(DATA IN THIS EXERCISE begins)

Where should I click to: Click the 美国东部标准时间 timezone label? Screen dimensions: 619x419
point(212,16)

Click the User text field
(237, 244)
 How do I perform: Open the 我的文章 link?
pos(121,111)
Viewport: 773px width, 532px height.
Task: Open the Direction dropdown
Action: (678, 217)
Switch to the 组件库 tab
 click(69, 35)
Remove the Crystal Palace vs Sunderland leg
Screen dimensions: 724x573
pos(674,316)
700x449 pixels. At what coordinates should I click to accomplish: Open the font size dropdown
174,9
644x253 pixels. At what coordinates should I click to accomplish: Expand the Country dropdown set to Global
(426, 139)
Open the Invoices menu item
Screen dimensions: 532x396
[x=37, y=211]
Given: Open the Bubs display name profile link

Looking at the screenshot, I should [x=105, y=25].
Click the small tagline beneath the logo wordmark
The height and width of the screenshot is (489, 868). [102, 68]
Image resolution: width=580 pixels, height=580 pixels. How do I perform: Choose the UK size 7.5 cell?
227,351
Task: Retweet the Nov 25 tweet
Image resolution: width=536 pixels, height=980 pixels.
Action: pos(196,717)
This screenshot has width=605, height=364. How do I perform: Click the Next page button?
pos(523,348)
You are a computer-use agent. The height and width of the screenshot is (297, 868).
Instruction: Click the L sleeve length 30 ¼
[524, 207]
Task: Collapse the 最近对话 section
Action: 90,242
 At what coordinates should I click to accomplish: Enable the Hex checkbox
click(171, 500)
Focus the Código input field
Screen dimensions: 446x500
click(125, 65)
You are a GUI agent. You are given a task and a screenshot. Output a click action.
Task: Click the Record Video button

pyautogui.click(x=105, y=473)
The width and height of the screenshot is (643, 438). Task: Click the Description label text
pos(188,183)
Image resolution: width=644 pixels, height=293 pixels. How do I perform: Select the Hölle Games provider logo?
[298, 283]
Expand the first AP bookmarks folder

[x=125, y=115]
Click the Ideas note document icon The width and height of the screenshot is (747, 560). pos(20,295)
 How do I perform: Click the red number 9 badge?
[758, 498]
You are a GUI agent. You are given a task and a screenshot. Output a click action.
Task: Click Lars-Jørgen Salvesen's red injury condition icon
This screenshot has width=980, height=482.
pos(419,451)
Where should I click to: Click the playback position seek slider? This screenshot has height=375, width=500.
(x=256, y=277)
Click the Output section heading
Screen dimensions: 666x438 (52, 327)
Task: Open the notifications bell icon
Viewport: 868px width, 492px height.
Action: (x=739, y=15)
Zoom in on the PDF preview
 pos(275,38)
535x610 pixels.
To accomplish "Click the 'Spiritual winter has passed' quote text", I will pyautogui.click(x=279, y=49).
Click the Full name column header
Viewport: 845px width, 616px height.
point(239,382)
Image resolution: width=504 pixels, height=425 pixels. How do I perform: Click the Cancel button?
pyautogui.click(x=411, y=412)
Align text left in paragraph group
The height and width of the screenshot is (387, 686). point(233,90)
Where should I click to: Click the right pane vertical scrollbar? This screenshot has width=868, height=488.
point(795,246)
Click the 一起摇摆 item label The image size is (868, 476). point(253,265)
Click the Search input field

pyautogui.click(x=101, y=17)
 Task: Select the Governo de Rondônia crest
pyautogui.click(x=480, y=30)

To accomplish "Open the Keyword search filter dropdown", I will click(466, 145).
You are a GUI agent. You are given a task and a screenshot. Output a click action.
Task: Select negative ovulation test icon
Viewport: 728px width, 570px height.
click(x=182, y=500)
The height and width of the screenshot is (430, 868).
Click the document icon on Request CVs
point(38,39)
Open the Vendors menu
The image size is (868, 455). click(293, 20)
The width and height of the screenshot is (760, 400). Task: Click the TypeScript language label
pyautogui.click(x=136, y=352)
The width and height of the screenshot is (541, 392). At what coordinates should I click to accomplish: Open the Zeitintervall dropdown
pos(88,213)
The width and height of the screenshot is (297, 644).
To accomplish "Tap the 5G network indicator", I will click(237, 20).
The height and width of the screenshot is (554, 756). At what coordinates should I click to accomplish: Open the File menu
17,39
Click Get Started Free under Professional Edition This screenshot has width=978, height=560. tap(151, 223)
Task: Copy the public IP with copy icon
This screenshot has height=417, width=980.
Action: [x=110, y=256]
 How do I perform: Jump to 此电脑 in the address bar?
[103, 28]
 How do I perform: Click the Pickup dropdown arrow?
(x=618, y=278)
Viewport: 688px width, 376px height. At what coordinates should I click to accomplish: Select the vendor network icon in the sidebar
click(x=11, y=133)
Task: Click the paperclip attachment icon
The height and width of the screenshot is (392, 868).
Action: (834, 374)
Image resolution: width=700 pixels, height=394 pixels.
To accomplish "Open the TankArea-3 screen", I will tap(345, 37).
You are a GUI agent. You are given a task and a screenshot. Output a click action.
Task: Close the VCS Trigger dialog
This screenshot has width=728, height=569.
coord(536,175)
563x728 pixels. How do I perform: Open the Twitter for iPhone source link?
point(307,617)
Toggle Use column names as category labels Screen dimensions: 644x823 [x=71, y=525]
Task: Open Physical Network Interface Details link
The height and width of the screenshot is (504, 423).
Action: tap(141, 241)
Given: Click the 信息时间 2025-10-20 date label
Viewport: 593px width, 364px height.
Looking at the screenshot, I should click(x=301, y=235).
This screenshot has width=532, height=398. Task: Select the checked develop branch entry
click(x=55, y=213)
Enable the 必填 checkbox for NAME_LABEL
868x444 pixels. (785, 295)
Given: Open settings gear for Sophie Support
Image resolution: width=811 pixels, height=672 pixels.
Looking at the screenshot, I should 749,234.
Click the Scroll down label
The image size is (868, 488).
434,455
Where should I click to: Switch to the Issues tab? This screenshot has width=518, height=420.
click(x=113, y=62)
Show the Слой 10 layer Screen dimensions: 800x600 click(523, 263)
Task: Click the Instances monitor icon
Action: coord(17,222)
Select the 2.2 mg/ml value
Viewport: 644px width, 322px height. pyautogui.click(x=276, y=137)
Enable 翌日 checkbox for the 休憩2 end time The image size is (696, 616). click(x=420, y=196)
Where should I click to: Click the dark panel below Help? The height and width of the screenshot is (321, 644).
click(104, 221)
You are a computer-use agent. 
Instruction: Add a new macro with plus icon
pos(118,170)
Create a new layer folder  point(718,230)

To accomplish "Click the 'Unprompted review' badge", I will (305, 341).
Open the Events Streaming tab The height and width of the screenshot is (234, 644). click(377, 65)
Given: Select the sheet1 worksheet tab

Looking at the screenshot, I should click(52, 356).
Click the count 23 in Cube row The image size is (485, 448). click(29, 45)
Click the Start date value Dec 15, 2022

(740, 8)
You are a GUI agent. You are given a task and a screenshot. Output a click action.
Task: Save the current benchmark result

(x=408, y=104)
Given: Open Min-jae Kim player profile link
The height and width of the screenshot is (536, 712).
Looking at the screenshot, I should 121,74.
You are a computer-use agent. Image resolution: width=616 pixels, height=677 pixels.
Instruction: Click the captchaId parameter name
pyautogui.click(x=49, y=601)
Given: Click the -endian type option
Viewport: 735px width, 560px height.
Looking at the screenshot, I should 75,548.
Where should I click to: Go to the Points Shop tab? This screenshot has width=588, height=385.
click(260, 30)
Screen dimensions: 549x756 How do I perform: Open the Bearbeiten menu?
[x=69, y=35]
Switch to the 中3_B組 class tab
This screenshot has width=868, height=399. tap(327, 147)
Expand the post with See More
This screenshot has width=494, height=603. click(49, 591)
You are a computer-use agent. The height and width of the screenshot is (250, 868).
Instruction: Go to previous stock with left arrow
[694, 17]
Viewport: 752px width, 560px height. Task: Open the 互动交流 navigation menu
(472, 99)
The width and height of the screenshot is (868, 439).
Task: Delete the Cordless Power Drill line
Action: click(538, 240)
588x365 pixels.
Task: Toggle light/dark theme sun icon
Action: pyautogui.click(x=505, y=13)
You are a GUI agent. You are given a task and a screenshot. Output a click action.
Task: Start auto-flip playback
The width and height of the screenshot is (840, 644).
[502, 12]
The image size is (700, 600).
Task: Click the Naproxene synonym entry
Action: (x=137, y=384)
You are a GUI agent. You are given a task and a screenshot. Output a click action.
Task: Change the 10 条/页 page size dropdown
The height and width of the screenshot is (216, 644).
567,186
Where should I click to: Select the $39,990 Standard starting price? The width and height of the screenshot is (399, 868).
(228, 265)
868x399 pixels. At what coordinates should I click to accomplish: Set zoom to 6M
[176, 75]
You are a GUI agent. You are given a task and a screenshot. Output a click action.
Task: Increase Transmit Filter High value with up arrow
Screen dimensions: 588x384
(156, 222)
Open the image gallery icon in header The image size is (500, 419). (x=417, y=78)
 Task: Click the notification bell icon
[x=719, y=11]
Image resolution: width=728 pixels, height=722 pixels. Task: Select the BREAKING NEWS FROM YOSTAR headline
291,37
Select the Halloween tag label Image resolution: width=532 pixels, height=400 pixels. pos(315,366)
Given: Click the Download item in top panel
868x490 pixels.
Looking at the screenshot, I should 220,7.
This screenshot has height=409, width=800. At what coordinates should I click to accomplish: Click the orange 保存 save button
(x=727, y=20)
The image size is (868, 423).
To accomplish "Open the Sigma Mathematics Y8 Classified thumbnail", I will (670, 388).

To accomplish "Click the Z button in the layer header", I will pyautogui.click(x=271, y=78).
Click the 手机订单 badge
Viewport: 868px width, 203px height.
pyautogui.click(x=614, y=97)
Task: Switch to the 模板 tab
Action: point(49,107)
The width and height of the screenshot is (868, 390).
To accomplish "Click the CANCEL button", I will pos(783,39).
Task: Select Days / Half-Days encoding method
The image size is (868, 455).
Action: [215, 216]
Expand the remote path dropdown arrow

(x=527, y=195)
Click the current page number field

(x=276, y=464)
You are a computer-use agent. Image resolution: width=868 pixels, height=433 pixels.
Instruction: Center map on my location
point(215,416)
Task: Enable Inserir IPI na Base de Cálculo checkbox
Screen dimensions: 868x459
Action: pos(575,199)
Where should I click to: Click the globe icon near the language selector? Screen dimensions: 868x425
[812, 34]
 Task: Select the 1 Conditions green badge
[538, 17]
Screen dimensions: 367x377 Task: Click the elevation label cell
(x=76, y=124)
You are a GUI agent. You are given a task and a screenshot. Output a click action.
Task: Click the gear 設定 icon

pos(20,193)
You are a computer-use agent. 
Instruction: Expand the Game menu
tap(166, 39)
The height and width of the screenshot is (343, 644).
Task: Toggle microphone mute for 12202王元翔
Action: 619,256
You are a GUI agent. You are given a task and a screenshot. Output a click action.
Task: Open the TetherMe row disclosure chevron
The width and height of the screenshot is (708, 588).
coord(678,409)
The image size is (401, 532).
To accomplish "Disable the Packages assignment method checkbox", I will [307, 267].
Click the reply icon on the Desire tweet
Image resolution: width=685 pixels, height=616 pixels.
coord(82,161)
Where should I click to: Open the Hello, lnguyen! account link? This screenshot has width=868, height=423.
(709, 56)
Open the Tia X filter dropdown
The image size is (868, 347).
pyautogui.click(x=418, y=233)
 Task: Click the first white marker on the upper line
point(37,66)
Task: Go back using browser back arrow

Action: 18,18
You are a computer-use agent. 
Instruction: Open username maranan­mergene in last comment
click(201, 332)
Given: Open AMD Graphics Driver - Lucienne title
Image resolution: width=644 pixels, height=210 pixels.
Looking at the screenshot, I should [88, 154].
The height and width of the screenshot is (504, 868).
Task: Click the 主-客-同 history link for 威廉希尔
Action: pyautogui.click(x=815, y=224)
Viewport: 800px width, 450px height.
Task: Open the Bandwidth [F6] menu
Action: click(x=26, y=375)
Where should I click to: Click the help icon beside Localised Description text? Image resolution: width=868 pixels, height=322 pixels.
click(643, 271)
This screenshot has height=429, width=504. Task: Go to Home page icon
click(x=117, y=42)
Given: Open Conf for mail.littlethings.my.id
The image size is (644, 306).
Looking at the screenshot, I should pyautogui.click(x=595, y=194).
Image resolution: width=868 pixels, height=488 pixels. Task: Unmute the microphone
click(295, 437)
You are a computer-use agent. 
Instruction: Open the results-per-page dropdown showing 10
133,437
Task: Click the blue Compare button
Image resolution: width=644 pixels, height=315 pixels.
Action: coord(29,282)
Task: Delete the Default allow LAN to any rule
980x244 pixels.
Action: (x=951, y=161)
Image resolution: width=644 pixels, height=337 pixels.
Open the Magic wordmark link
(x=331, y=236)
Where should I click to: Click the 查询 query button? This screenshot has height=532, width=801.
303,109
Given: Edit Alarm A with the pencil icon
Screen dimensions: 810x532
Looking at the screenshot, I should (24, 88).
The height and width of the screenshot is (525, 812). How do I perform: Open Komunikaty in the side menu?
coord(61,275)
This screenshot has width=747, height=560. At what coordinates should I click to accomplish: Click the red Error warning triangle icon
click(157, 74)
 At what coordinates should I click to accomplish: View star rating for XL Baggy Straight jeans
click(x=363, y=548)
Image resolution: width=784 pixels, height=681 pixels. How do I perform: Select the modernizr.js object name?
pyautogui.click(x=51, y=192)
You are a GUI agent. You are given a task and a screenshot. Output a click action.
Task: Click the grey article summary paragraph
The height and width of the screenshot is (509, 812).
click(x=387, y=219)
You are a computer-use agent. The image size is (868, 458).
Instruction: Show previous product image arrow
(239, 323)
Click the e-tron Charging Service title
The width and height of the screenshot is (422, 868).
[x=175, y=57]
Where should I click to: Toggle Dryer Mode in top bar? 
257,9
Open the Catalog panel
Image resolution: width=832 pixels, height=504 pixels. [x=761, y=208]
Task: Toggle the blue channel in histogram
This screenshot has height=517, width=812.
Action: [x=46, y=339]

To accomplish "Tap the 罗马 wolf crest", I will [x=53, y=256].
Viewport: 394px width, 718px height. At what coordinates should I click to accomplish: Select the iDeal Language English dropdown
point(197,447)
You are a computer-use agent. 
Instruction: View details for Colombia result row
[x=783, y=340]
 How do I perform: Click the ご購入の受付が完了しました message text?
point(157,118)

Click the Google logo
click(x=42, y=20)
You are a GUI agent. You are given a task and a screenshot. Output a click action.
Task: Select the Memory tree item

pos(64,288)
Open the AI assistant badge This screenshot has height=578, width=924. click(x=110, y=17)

(DATA IN THIS EXERCISE ends)

▶ **ACTIVITY**: Only the lines above from the one with "Task: Go back using browser back arrow" up to and including the one with "Given: Open AMD" should be repeated, exactly as written.

▶ **SOLUTION FOR THIS EXERCISE**:
Task: Go back using browser back arrow

Action: 18,18
You are a computer-use agent. 
Instruction: Open username maranan­mergene in last comment
click(201, 332)
Given: Open AMD Graphics Driver - Lucienne title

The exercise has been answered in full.